ALIGARH: The students of the Aligarh Muslim University (AMU), which is in the centre of a controversy over demands for removing the portrait of Pakistan founder Muhammad Ali Jinnah from its campus, have now written a letter to the Centre and the state government demanding action against the right-wing members for damaging the reputation of the historic university.

According to reports, the members of the AMU Students’ Union have written three separate letters addressing PM Narendra Modi, UP Chief Minister Yogi Adityanath and the Union HRD Ministry to clear the air over the matter and take action against those who allegedly entered into the varsity’s campus on May 2 and indulged in an “unprovoked attack” on students.

In a related development, the AMU Alumni Forum in the United Arab Emirates (UAE) has also submitted a memorandum to the Consulate General of India in the country demanding prompt action against right-wing activists for vitiating the atmosphere of the prestigious university in Uttar Pradesh’s Aligarh district.


The memorandum, addressed to the President of India, claimed the “armed hooligans” were planning to attack former vice president Hamid Ansari, who was visiting the AMU campus.

President of the forum, Syed Qutubur Rahman, said similar memorandums were being sent to the President from different AMU alumni associations all over the Middle-East.

+---+

Exercise tasks —
• A. For each statement about the AMU news report, answer yes or no and quote the exact words of the report that settle it. (i) The students' union sent three separate letters, one of them to the UP Chief Minister. (ii) The memorandum from the alumni forum in the UAE was addressed to the Prime Minister. (iii) Former vice president Hamid Ansari was visiting the AMU campus.
• B. Write the next part of the AMU news report, picking up after its final sentence.
You won't need the records that come next.

+---+

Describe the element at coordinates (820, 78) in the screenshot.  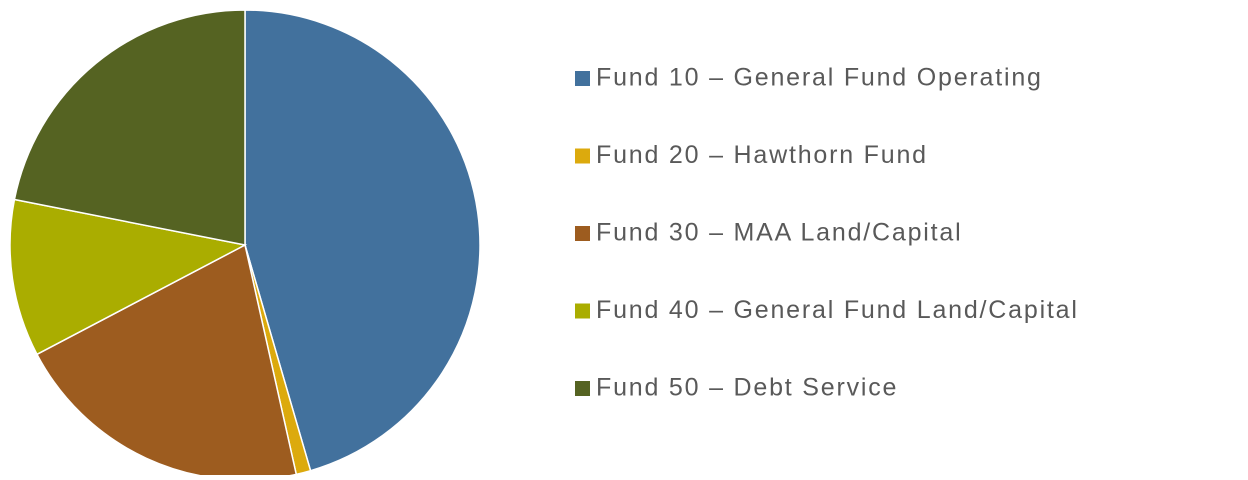
I see `legend-label: Fund 10 – General Fund Operating` at that location.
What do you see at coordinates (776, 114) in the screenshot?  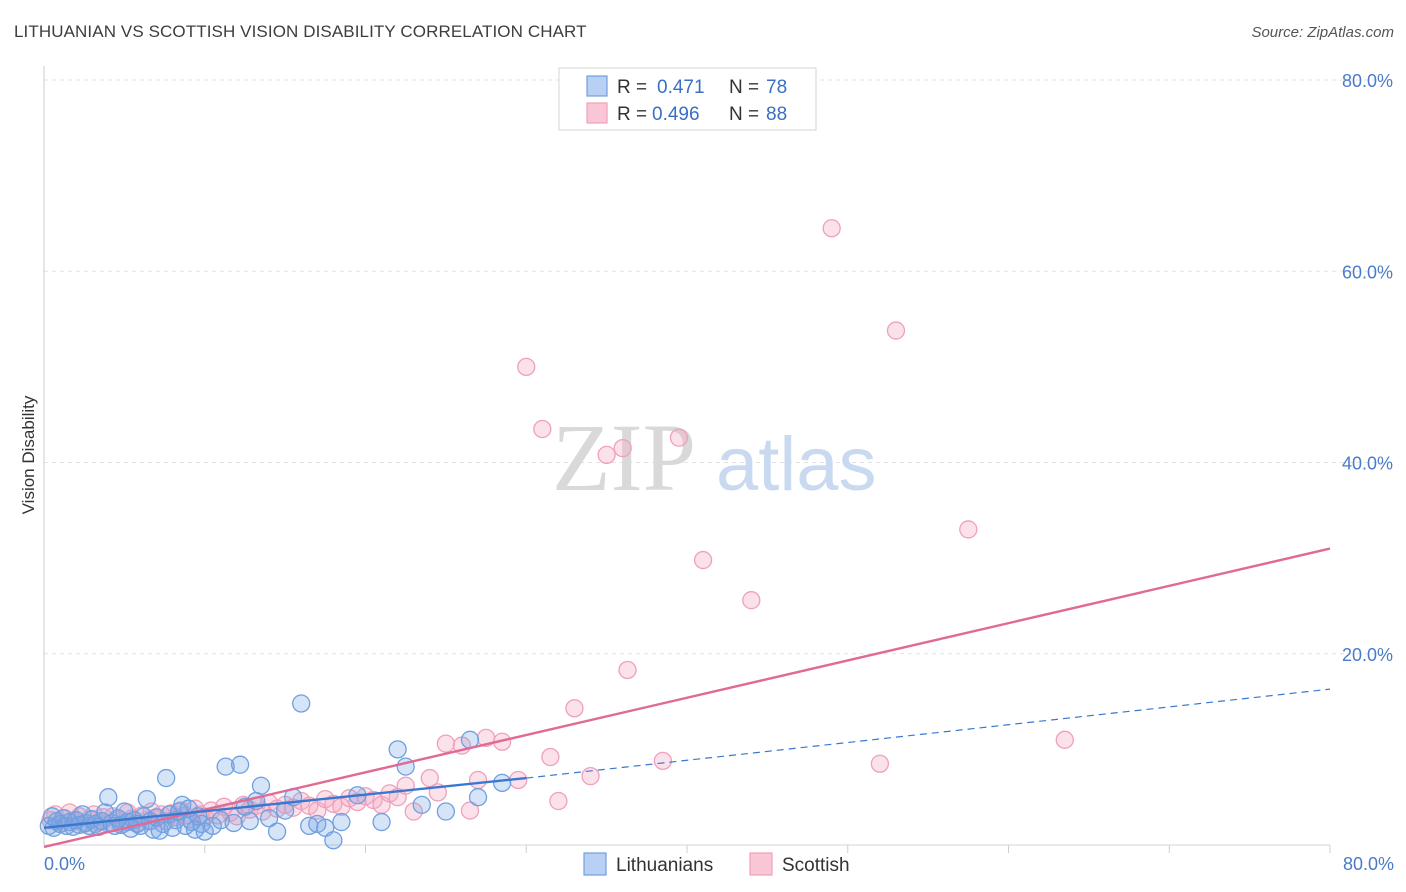 I see `legend-n-value-scottish: 88` at bounding box center [776, 114].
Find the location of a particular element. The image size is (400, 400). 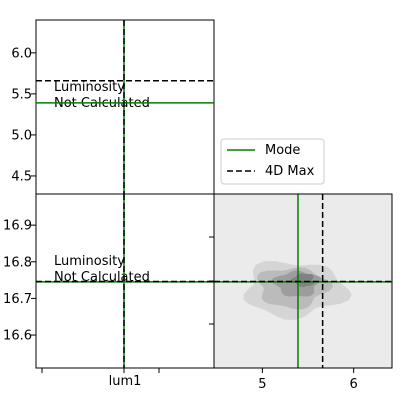

top-left-y-tick-label-2: 5.5 is located at coordinates (22, 94).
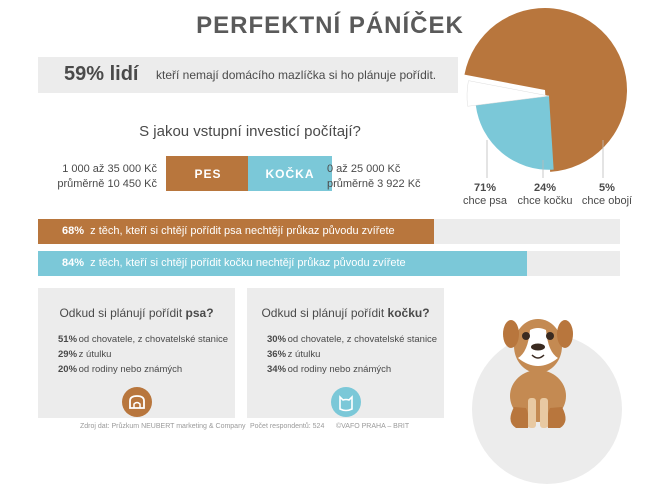 This screenshot has width=660, height=484. I want to click on cat-range: 0 až 25 000 Kč, so click(364, 169).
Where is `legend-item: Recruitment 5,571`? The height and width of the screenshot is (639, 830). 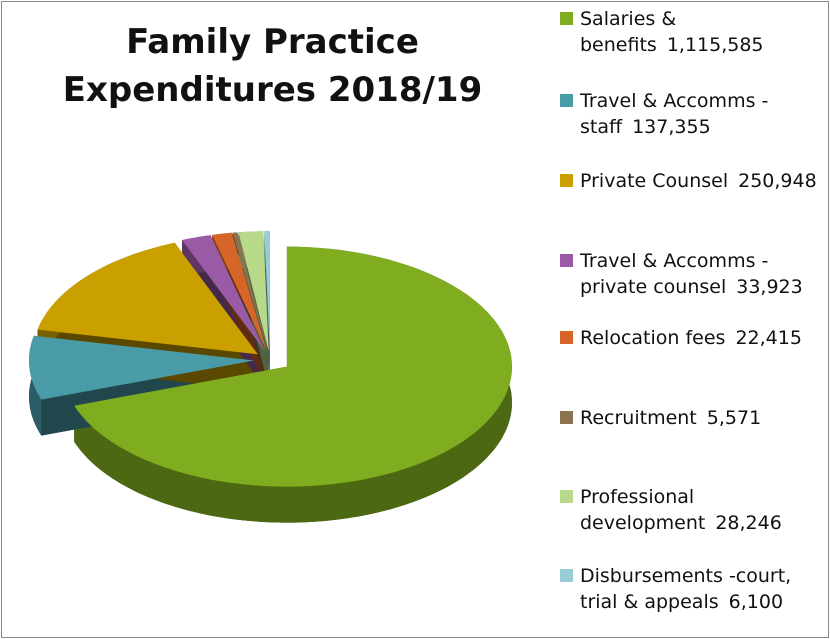
legend-item: Recruitment 5,571 is located at coordinates (689, 418).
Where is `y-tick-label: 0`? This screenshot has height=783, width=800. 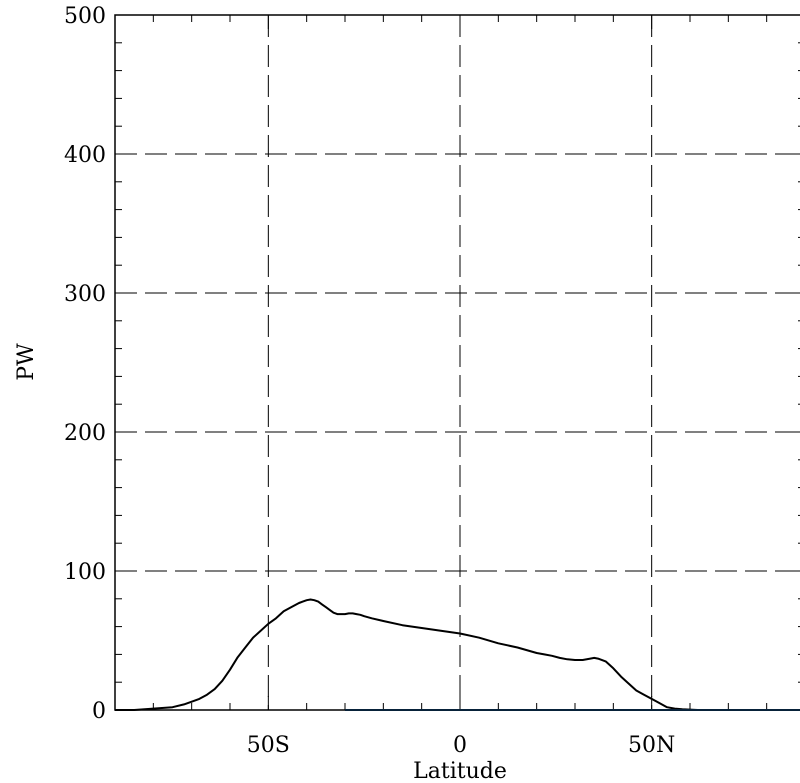
y-tick-label: 0 is located at coordinates (99, 712).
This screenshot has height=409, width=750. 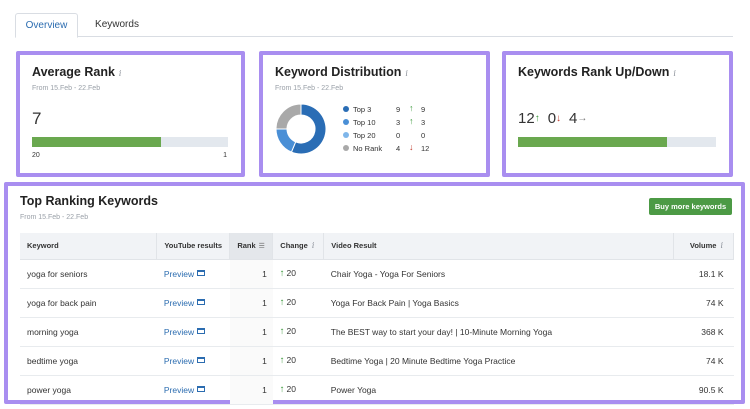 I want to click on column-header-video-result: Video Result, so click(x=498, y=246).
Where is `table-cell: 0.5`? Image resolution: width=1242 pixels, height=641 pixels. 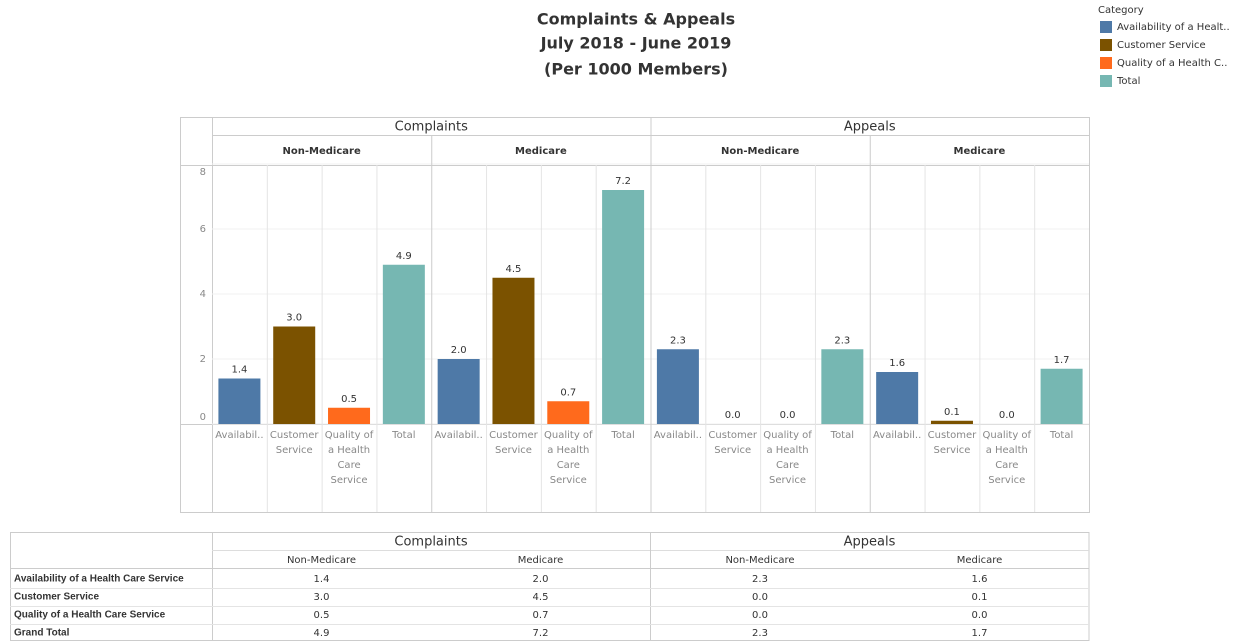 table-cell: 0.5 is located at coordinates (322, 616).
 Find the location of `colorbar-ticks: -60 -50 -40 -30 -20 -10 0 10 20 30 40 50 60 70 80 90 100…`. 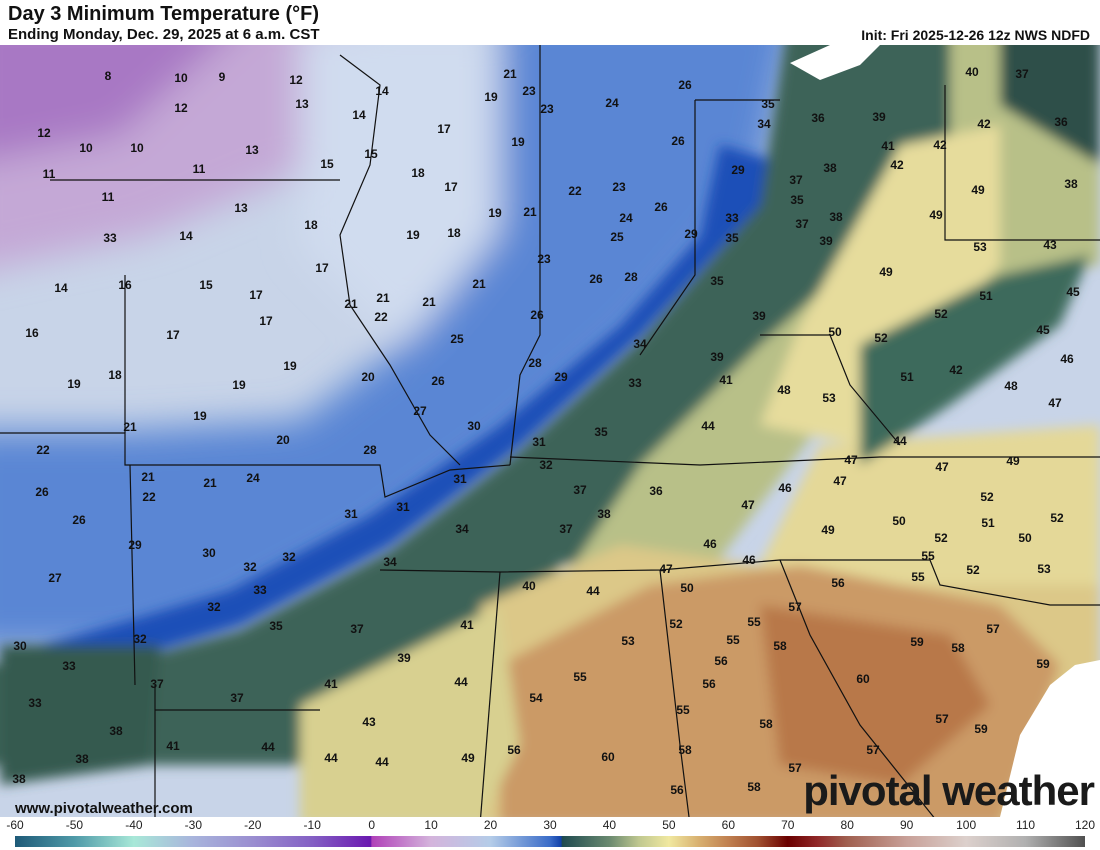

colorbar-ticks: -60 -50 -40 -30 -20 -10 0 10 20 30 40 50 60 70 80 90 100… is located at coordinates (550, 825).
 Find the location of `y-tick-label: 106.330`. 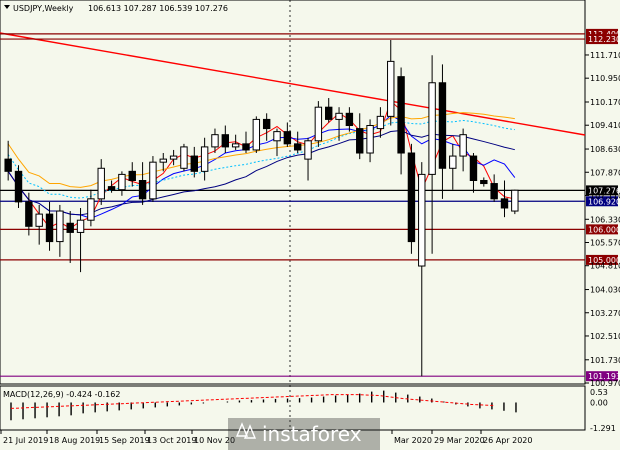

y-tick-label: 106.330 is located at coordinates (605, 220).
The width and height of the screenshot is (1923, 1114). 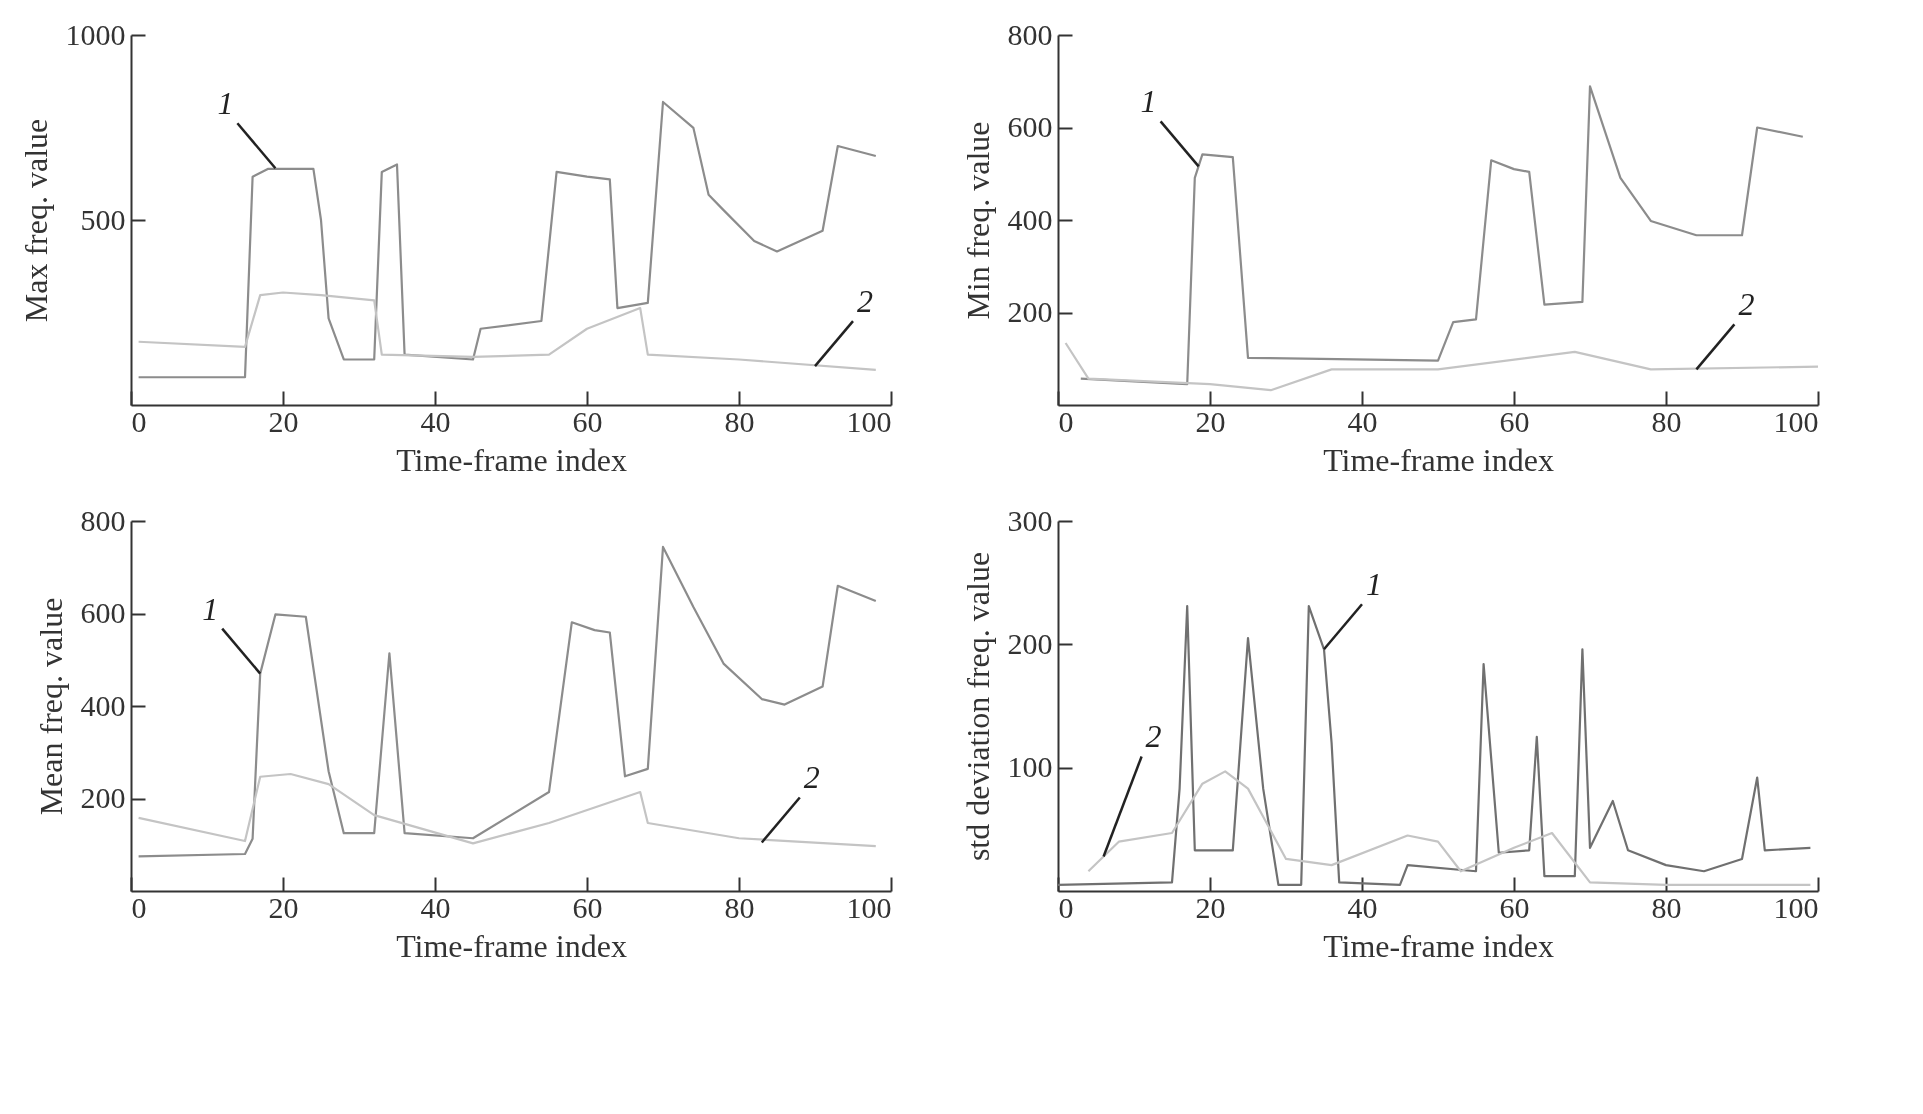 I want to click on y-tick-label: 100, so click(x=1030, y=767).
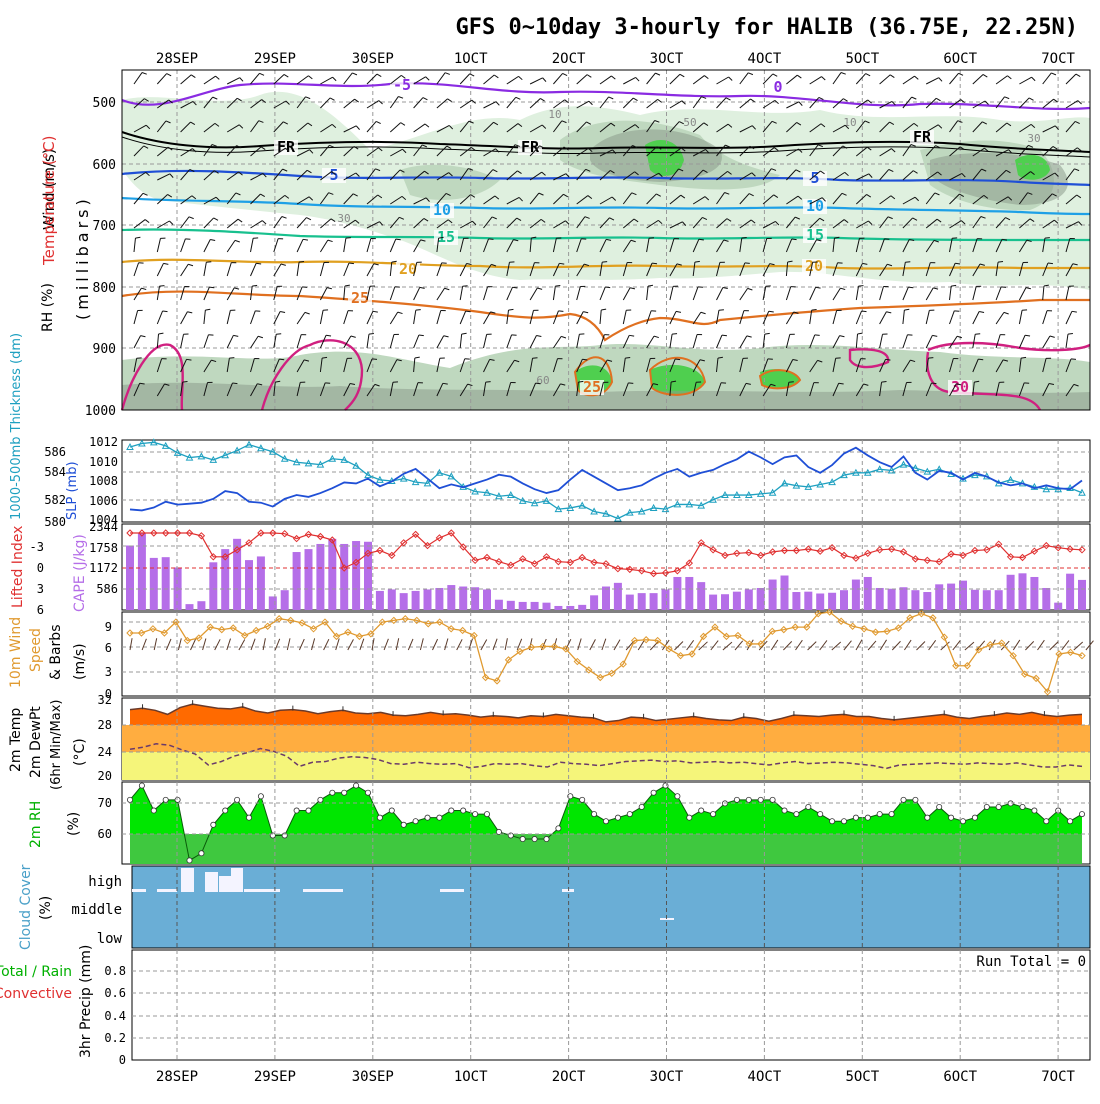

+---+

Answer list —
• A.
(i) Yes: "have written three separate letters addressing PM Narendra Modi, UP Chief Minister Yogi Adityanath and the Union HRD Ministry"
(ii) No: "The memorandum, addressed to the President of India"
(iii) Yes: "former vice president Hamid Ansari, who was visiting the AMU campus"

• B.
Similar memorandums condemning the police lathicharge have been sent from alumni associations in Saudi Arabia, Qatar, Australia, USA, South Korea and New Zealand, he said.

Joining the Jinnah debate, Pakistan too said that the controversy over the portrait of its founder in the Aligarh Muslim University showed “growing intolerance and prejudice” in India towards Muslims and Pakistan.

Foreign Office (FO) spokesman Dr Mohammad Faisal said at a weekly briefing that traditionally pictures of all life members (of the AMU students’ union) are displayed in the AMU and Jinnah’s picture has been on display since 1938.

“The row over the picture’s display on the demand of a member of the incumbent government indicates the growing intolerance, xenophobia and prejudice especially against Muslims and Pakistan in India and is very dangerous, most of all for India itself,” he said.

The controversy erupted after BJP MP Satish Gautam had written a letter to AMU Vice Chancellor Tariq Mansoor objecting to the portrait, triggering a row that led to two youths being arrested in connection with incidents of violence and exams being postponed to May 12.

The Vice Chancellor has said that the portrait of the Pakistan founder had been hanging in the AMU students’ union office since 1938 and it was a non-issue.